- **EXERCISE GOAL**
The job is to find each line in the entries holding the string "computer" and copy that line.

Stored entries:
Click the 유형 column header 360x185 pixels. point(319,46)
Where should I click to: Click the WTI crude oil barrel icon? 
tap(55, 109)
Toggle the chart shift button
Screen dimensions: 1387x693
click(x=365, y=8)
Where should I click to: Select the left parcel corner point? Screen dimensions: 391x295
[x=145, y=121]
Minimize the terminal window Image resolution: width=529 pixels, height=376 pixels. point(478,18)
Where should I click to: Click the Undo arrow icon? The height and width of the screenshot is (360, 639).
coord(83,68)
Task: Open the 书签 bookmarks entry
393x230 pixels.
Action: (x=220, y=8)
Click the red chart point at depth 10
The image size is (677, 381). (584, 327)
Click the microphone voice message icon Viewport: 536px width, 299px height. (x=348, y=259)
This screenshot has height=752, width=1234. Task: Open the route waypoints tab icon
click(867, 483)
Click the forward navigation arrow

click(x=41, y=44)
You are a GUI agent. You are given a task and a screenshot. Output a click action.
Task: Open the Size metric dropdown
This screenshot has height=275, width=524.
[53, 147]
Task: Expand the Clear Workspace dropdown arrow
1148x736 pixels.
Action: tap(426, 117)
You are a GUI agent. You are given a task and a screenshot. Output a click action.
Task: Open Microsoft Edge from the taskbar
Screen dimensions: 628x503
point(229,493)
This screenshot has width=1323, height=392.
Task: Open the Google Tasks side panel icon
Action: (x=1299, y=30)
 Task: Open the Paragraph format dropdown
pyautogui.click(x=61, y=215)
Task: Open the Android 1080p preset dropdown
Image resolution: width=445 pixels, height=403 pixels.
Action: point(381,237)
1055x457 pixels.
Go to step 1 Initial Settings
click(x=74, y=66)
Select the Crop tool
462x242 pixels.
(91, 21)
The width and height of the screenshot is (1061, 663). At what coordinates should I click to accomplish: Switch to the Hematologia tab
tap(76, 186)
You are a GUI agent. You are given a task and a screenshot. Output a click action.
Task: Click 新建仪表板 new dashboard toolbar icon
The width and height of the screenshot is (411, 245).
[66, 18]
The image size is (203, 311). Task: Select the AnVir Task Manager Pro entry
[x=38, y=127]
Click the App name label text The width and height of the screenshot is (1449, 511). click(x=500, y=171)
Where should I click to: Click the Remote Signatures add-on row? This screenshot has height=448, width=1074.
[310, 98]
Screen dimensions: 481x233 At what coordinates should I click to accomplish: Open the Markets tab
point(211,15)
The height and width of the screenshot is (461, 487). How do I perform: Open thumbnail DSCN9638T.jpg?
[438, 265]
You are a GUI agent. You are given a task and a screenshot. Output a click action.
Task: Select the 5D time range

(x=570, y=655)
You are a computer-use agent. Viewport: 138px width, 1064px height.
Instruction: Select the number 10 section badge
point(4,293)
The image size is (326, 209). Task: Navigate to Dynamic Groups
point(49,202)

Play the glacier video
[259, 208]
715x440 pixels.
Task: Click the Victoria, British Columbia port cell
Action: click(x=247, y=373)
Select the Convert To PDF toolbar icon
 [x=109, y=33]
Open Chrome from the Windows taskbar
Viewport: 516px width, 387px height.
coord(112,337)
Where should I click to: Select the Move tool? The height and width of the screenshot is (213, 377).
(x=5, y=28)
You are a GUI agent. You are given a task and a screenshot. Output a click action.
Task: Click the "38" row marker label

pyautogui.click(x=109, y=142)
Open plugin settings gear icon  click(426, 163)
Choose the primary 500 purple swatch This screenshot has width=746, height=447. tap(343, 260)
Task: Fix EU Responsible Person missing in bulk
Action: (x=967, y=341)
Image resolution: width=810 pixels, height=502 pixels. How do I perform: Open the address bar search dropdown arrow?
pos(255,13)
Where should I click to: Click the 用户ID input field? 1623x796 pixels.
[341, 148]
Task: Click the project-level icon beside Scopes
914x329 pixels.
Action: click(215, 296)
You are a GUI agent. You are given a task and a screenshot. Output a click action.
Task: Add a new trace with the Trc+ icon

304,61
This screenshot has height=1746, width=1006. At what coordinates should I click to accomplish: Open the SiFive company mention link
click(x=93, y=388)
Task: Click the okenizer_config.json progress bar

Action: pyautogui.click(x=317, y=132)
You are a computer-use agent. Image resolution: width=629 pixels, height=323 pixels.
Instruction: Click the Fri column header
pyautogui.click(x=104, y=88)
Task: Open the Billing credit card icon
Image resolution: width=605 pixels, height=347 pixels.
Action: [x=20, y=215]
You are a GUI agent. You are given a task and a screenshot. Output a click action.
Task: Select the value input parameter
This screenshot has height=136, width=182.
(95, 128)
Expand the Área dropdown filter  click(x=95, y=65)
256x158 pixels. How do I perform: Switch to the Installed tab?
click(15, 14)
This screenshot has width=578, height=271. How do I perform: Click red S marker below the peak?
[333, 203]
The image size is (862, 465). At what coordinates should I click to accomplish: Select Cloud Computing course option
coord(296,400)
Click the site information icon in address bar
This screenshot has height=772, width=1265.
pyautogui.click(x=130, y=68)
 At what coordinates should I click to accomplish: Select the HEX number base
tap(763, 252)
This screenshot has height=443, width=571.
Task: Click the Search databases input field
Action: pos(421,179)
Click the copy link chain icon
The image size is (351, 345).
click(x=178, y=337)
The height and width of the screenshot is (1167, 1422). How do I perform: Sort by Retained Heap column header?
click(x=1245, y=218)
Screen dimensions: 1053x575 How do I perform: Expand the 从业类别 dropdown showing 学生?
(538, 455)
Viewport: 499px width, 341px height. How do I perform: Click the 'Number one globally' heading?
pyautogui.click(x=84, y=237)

- **COMPLETED EXERCISE**
You are a computer-use agent. Viewport: 138px width, 1064px height.
You are a computer-use agent. Image resolution: width=629 pixels, height=323 pixels.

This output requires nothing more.